## What you have to do
No pictures go in the copy. Restate, word for word, each line from the one containing "Instruction: Expand the" through the last line below.

== Record extracts ==

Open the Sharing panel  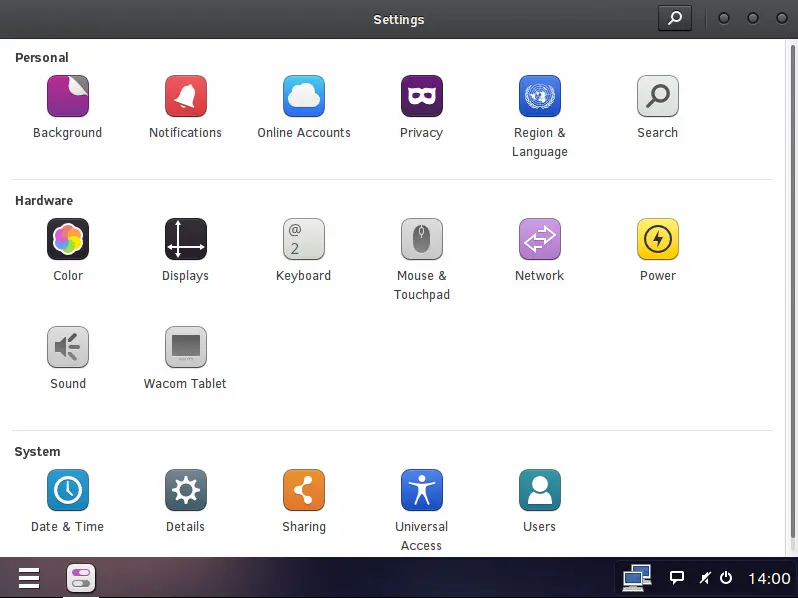(303, 491)

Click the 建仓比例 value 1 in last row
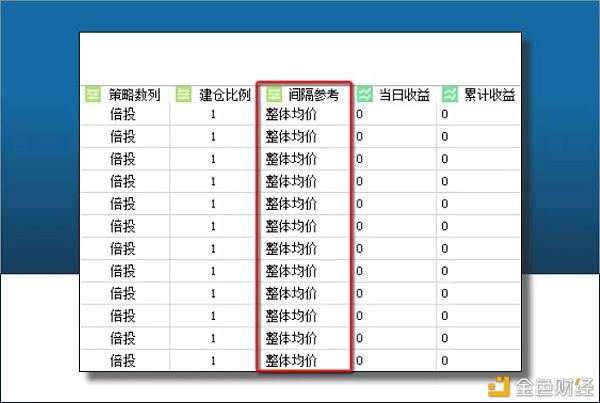[x=213, y=360]
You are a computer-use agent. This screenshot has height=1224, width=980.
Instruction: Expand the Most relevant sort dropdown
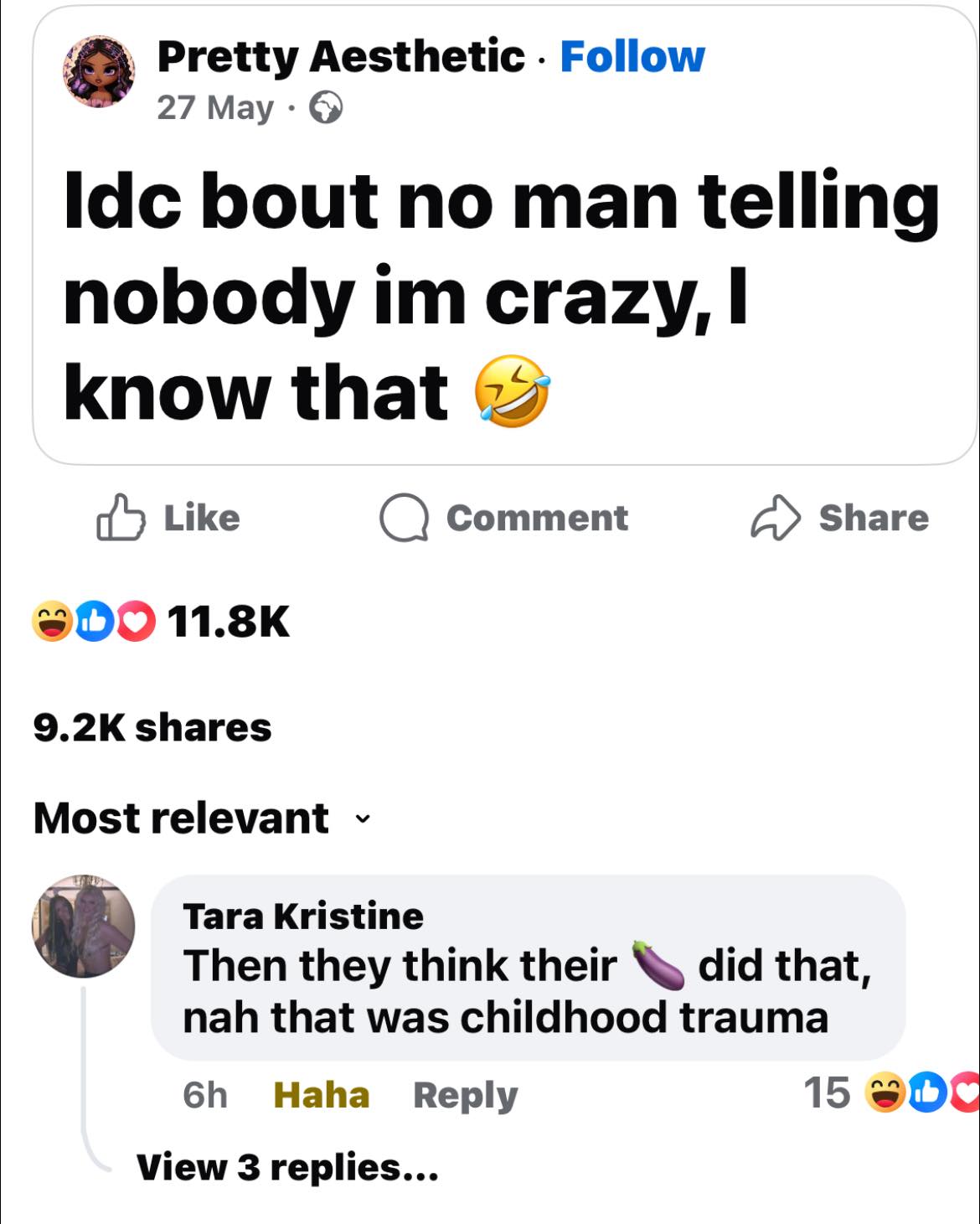pos(201,818)
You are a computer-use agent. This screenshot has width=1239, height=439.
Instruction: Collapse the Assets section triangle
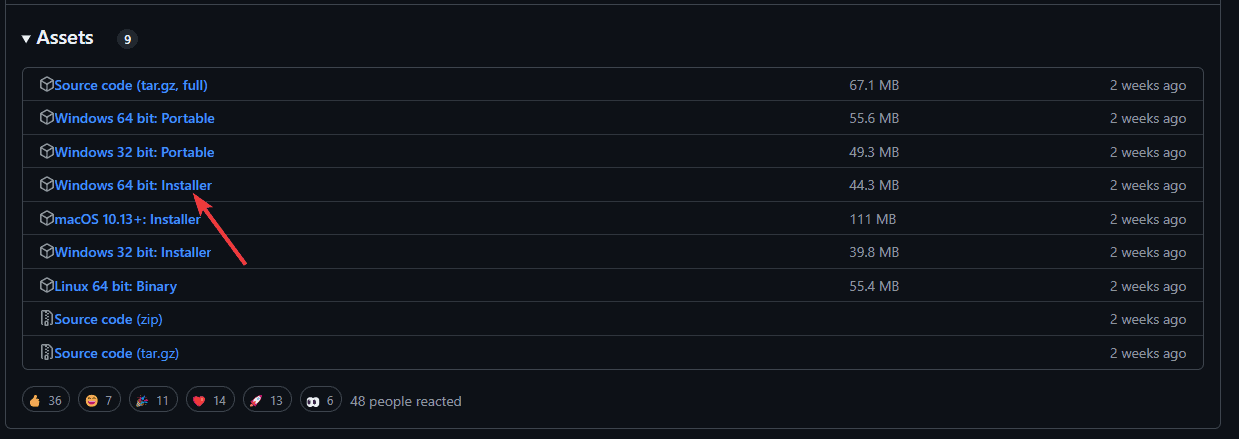click(x=26, y=39)
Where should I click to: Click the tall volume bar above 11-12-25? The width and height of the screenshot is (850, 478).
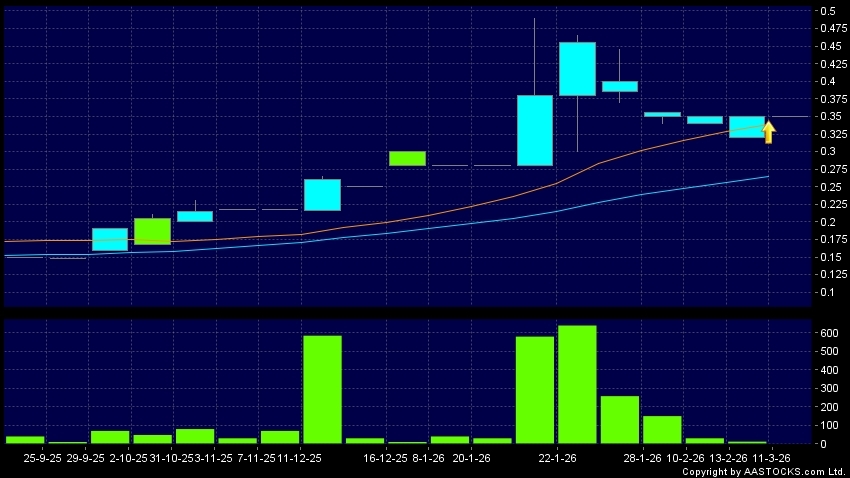pos(322,389)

===

## Solved exercise
Instruction: Expand the Most relevant sort dropdown
pos(201,818)
You are a computer-use agent. This screenshot has width=1239, height=439.
Instruction: Collapse the Assets section triangle
click(x=26, y=39)
Where should I click to: Click the tall volume bar above 11-12-25? The width and height of the screenshot is (850, 478).
pos(322,389)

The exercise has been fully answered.